“Mapping the Discipline of History”, chapter 2 of History in Practice by Ludmilla Jordanova, discusses how to better comprehend history and its disciplines. Most people and historians think that defining history as a body of knowledge appears attractive and straightforward. Jordanova, however, states that there are two problems with that belief: first, it assumes that history is a finite field with relatively clear boundaries (trust me, it is not that simple), and second, it fails to take account of the differences between accounts of the past that historians give.
Jordanova then talks about the effect that theories have on history. In this paragraph, he states that “theories of history” refers to claims both about what has determined temporal change and about the basis for the entire discipline. As a student, I am taught to not take theories as facts, but I understand the point that Jordanova is trying to make.

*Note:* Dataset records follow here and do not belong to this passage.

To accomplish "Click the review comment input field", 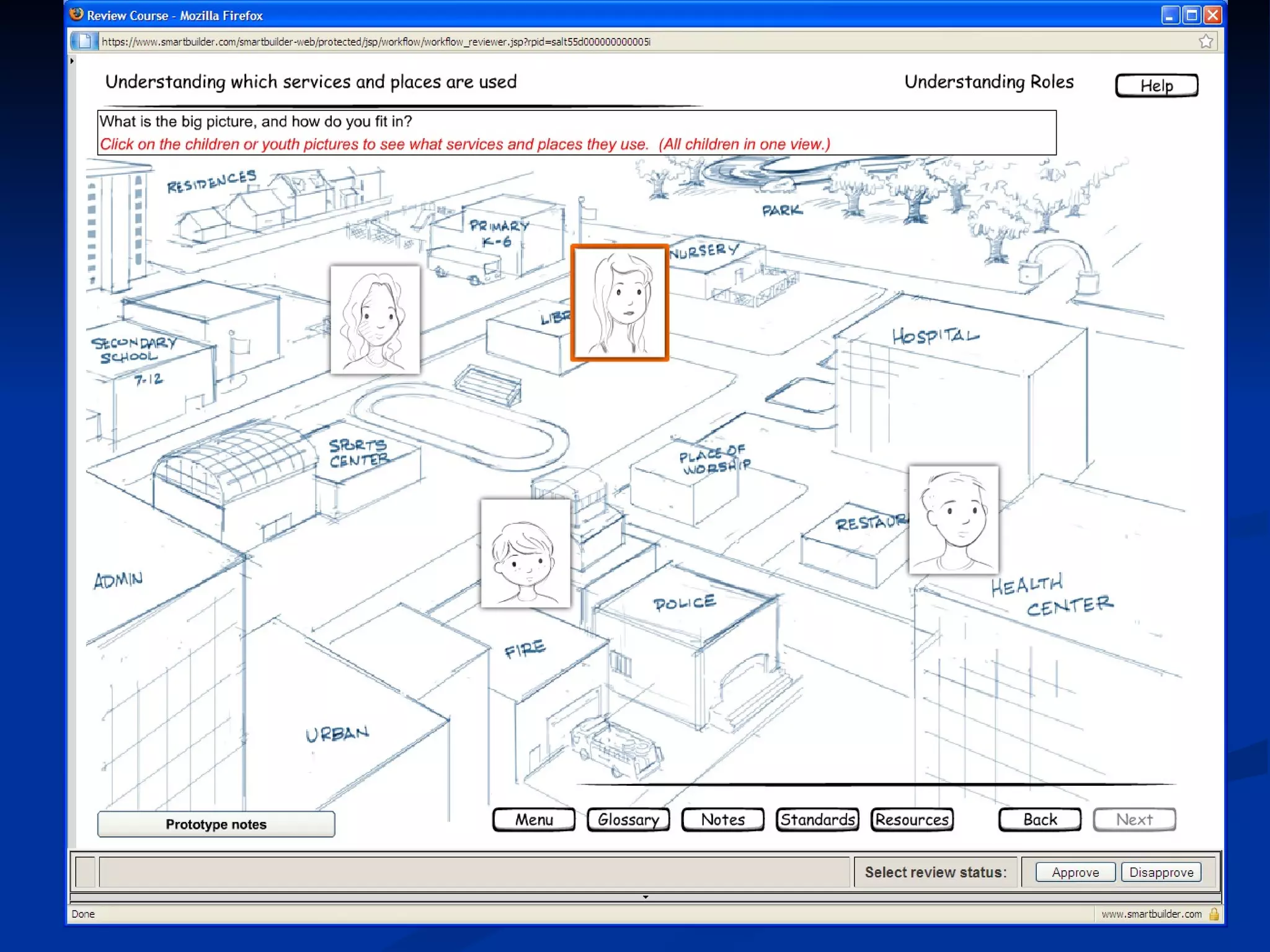I will point(473,872).
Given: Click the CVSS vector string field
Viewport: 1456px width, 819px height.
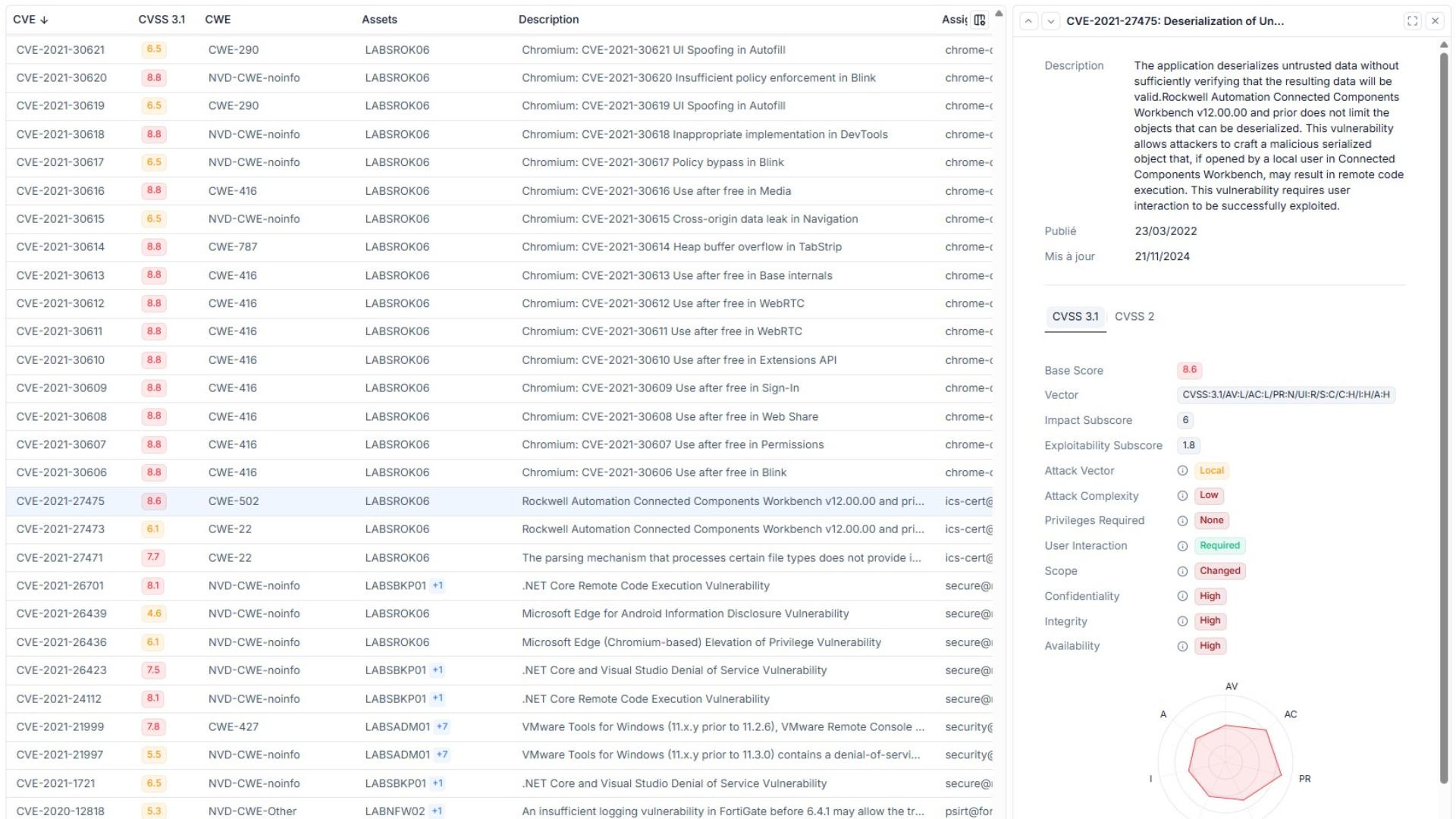Looking at the screenshot, I should (1285, 395).

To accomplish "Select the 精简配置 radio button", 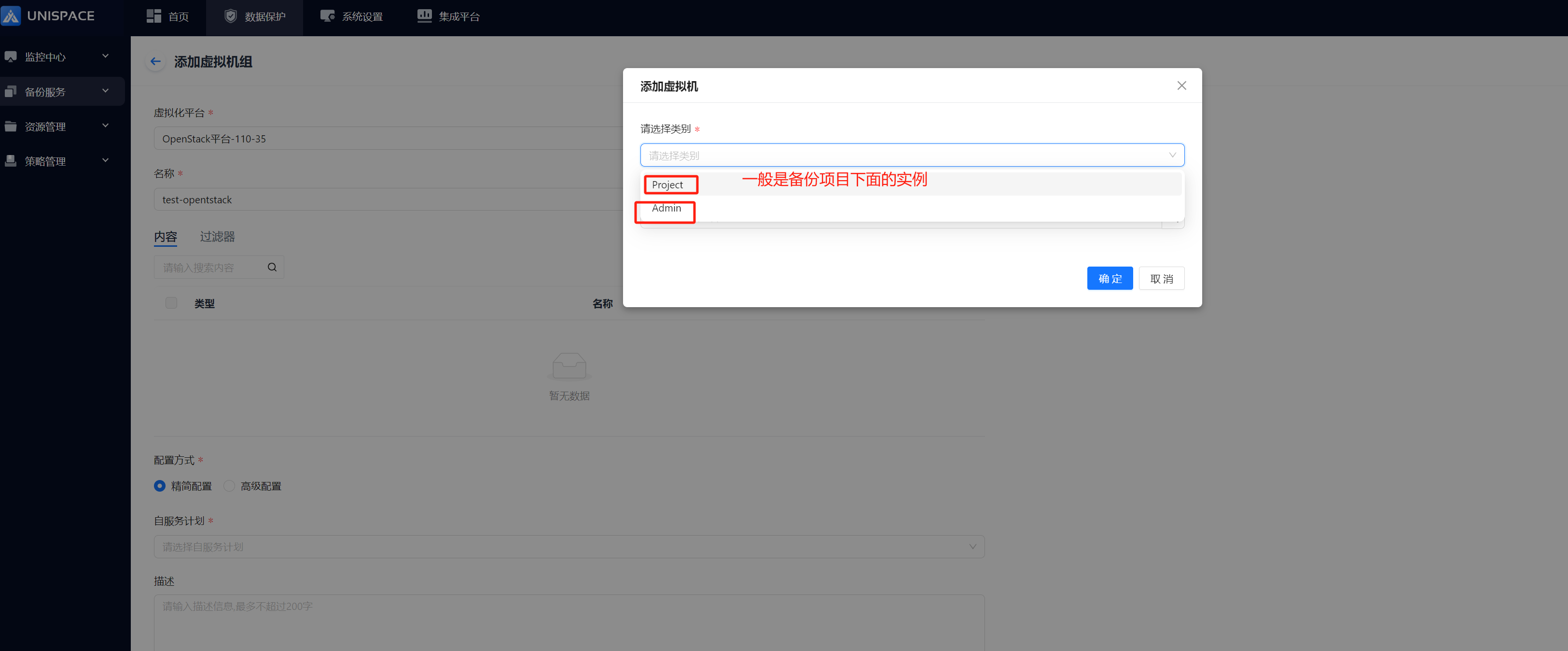I will [159, 486].
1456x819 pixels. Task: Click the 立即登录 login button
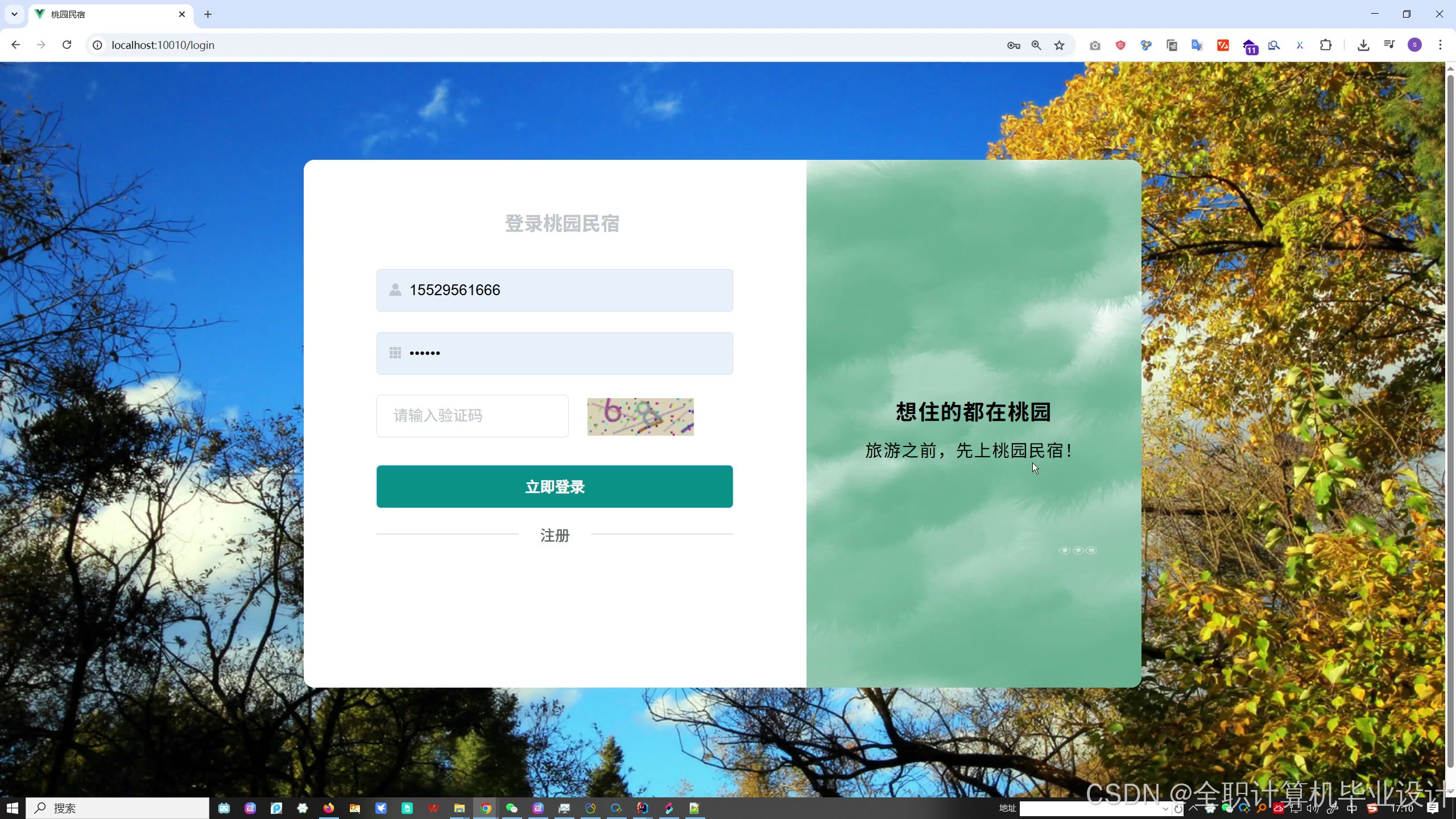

In the major section of the chapter, Jordanova states that there are three kinds of history: political, social, and economic. In the political history part, she mentions that there could be a political history of just about anything. The power relations, the connotations of political history, the legacies of leaders and rulers, etc. Essentially, political history allows us to look at history from above. In the social history part, she states that social history, along with political history, are the easiest to study and do research about, because social history can relate to a nation, tribe, city-state, or even an entire ethnic group. She also states that “society” implies the existence of repeated patterns and motifs, which is true.
In conclusion, I think that most of Jordanova’s thoughts and statements in this chapter are indeed correct. Learning about history and its disciplines can be difficult to do, but if did correctly, it could be beneficial in the long run.